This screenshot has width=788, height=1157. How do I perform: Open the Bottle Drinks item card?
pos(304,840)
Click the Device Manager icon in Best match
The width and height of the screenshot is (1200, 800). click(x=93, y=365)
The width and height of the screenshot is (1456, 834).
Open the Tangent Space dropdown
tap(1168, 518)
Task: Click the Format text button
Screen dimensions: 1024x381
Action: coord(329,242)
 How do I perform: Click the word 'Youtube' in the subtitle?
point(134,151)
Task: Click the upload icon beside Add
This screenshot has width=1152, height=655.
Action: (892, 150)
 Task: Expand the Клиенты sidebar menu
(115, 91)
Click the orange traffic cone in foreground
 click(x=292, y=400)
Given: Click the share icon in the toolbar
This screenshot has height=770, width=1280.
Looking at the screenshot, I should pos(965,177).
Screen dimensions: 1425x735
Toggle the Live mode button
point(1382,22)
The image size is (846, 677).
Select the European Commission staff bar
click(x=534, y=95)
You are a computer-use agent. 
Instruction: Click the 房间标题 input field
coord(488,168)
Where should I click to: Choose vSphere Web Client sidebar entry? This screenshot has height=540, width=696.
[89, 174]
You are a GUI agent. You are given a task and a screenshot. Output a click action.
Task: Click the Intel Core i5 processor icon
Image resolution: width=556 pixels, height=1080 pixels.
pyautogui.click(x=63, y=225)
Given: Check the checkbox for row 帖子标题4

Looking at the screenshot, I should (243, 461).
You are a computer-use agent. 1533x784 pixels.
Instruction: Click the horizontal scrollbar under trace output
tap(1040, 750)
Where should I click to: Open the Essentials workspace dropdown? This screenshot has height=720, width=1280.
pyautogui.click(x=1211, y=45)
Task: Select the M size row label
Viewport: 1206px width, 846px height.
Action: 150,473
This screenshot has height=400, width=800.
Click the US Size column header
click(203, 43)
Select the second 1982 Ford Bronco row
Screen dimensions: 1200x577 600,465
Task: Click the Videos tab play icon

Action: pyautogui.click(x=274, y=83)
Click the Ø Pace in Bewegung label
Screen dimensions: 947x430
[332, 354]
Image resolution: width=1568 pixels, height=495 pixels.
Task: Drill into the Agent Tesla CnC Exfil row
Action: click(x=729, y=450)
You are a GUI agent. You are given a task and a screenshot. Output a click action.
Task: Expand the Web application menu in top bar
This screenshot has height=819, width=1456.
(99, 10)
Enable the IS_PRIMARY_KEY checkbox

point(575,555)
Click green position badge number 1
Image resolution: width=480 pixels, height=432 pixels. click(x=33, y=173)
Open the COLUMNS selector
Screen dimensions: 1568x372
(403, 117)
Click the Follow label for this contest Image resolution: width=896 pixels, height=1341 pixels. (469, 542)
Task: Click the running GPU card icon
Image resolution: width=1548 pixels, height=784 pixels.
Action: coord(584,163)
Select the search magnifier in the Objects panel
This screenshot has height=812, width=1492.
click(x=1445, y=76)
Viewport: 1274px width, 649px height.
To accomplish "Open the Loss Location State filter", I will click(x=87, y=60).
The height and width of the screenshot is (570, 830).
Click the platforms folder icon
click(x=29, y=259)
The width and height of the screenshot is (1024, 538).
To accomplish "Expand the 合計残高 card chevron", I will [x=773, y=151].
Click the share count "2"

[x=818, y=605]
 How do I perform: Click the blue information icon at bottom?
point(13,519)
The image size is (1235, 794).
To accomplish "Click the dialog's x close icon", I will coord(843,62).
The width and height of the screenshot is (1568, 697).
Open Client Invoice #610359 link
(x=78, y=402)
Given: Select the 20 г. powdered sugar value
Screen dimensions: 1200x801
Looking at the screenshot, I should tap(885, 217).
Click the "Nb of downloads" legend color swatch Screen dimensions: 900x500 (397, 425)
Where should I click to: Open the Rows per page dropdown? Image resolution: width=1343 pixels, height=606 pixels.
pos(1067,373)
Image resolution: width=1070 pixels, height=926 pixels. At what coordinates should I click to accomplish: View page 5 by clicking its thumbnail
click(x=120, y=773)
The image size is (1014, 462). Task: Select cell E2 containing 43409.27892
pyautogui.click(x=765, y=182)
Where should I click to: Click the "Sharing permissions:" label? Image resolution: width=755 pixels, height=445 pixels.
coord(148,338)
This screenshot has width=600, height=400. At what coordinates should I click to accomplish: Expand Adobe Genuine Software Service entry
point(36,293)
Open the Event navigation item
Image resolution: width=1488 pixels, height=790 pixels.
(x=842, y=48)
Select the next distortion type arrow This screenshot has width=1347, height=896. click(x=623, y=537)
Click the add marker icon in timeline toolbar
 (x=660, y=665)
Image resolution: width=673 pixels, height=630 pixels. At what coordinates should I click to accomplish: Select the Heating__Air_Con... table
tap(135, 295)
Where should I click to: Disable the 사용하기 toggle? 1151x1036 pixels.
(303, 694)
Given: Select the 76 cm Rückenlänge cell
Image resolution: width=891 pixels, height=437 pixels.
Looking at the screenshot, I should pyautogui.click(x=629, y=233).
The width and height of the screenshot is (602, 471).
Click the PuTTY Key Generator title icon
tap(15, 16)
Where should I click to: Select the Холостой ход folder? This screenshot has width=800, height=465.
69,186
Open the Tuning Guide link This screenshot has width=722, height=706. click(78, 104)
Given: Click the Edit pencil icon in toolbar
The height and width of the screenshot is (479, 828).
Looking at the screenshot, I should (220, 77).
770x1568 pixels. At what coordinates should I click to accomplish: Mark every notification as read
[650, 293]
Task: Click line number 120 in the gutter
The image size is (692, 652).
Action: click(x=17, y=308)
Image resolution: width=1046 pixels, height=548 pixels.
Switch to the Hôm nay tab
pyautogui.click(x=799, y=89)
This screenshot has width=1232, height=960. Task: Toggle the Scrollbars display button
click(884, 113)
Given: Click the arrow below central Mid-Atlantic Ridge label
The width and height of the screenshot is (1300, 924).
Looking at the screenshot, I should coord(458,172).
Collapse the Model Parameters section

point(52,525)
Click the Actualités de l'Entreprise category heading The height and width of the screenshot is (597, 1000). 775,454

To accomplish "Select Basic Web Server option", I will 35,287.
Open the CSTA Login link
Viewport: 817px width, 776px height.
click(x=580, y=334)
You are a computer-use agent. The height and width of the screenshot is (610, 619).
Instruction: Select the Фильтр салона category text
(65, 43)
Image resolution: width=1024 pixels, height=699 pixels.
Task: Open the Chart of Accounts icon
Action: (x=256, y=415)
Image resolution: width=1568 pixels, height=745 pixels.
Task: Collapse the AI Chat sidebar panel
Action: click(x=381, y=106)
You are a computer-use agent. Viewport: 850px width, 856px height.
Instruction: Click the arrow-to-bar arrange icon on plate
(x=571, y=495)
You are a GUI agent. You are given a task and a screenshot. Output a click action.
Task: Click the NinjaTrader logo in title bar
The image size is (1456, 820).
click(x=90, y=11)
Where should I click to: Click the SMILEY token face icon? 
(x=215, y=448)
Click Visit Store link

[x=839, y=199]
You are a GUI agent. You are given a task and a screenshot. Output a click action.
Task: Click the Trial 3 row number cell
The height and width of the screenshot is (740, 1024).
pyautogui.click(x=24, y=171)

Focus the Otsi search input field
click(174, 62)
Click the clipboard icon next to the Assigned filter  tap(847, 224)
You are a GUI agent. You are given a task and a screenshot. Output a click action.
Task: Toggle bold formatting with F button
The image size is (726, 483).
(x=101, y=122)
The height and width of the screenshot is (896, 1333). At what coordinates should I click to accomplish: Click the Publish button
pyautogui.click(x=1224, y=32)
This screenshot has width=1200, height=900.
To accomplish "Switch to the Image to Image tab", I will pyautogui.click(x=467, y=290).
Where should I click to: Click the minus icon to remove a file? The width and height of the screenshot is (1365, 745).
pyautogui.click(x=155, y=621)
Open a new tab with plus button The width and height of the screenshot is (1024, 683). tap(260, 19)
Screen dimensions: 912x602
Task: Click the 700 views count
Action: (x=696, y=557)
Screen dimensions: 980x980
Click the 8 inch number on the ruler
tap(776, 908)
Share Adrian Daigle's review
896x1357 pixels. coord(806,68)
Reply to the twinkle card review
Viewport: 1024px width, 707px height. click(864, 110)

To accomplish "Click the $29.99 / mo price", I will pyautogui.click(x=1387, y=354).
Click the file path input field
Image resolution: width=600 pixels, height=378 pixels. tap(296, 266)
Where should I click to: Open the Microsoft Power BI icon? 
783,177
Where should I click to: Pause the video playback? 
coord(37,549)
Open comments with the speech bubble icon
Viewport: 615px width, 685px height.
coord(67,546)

________________________________________

Problem description - Count the lines in the rows above that contain the word "review", treating case as significant, and give only the number.

Response to the exercise - 2